→ **Excerpted records**:
** Start **

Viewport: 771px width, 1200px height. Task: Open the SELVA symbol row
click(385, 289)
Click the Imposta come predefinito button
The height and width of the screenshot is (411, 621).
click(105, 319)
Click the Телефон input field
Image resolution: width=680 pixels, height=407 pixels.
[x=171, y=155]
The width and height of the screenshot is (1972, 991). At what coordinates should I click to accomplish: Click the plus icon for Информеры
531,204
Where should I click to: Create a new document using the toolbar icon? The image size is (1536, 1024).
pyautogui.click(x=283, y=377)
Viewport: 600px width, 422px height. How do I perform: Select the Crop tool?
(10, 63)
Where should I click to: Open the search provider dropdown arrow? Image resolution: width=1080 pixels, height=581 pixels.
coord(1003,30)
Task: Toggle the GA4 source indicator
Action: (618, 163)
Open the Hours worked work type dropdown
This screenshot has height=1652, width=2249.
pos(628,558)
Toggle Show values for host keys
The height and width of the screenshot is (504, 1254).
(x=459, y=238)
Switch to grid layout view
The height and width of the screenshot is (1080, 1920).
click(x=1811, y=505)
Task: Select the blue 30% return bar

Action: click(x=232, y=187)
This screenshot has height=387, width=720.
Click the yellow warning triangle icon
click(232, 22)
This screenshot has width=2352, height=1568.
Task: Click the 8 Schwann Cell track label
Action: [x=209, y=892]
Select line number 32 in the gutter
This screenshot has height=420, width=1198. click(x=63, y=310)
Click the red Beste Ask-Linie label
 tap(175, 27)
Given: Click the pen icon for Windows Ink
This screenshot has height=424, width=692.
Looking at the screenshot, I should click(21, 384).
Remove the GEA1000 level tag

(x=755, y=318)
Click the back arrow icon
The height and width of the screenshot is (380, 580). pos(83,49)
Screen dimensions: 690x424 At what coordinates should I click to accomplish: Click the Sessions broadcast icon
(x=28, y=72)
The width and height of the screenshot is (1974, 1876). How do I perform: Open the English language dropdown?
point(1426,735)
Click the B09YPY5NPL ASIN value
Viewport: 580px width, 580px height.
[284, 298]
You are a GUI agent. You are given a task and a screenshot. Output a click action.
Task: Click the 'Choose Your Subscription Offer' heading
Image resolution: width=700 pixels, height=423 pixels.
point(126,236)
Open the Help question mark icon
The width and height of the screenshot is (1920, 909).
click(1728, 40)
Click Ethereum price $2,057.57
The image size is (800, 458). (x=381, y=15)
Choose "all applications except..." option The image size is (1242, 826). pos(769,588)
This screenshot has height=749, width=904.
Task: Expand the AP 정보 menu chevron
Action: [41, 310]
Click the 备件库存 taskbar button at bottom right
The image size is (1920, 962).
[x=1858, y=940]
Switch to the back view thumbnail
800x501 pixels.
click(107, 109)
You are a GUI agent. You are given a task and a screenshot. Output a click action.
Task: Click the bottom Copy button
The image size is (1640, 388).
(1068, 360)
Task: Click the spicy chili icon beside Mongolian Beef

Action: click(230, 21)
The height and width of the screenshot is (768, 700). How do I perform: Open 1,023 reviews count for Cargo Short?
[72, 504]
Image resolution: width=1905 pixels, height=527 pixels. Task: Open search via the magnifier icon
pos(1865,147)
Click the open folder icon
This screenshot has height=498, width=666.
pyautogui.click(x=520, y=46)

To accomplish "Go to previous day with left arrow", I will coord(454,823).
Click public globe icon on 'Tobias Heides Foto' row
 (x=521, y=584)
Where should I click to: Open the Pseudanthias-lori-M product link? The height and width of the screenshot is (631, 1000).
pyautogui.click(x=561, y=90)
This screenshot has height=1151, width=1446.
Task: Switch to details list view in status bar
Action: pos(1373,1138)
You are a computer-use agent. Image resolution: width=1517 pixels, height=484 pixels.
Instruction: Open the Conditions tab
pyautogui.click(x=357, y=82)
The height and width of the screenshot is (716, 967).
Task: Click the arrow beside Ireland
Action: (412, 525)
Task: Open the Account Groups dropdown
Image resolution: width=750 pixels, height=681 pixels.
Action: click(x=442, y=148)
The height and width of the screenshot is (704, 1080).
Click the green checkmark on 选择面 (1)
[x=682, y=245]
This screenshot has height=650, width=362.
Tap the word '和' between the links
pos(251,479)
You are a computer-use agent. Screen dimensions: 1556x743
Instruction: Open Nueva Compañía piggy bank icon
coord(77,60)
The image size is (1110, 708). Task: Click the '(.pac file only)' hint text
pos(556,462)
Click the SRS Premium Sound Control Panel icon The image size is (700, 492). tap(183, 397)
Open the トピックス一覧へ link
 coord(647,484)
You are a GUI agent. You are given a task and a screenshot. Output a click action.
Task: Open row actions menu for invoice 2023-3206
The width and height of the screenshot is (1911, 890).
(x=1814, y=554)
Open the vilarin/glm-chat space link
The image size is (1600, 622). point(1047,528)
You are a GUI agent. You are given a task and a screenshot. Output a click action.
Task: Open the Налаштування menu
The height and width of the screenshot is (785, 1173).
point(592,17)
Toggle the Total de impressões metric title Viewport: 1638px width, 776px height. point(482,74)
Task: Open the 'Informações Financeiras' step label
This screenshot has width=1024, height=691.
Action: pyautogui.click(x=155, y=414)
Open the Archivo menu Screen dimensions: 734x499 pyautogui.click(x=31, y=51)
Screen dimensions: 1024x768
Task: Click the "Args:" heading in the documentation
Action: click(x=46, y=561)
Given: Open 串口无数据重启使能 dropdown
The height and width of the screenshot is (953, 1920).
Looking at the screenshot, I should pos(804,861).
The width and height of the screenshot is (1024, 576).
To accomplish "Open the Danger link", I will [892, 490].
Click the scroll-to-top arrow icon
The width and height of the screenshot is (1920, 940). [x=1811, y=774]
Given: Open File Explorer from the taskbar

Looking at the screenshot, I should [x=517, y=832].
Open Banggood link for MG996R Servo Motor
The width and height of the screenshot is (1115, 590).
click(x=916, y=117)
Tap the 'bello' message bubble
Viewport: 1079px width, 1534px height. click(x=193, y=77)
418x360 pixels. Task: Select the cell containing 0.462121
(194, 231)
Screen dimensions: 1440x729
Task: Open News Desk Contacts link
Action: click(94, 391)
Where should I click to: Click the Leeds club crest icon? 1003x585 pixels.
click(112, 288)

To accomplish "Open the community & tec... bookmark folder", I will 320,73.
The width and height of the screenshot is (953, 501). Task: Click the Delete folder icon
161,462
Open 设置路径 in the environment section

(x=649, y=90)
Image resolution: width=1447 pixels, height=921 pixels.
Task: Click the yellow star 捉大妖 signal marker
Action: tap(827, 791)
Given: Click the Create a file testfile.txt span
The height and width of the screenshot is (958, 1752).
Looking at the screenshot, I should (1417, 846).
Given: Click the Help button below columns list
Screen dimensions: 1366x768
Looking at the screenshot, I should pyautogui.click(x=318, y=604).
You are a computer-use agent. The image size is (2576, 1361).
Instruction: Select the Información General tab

** End **

→ **Aim of the task**:
Reproduce the material verbatim, starting at the line containing "Click Ethereum price $2,057.57" and ending at the line containing "I will coord(454,823).", with both of those lines included.

→ **Expected output**:
Click Ethereum price $2,057.57
The image size is (800, 458). (x=381, y=15)
Choose "all applications except..." option The image size is (1242, 826). pos(769,588)
This screenshot has height=749, width=904.
Task: Expand the AP 정보 menu chevron
Action: [41, 310]
Click the 备件库存 taskbar button at bottom right
The image size is (1920, 962).
[x=1858, y=940]
Switch to the back view thumbnail
800x501 pixels.
click(107, 109)
You are a GUI agent. You are given a task and a screenshot. Output a click action.
Task: Click the bottom Copy button
The image size is (1640, 388).
(1068, 360)
Task: Click the spicy chili icon beside Mongolian Beef

Action: click(230, 21)
The height and width of the screenshot is (768, 700). How do I perform: Open 1,023 reviews count for Cargo Short?
[72, 504]
Image resolution: width=1905 pixels, height=527 pixels. Task: Open search via the magnifier icon
pos(1865,147)
Click the open folder icon
This screenshot has height=498, width=666.
pyautogui.click(x=520, y=46)

To accomplish "Go to previous day with left arrow", I will coord(454,823).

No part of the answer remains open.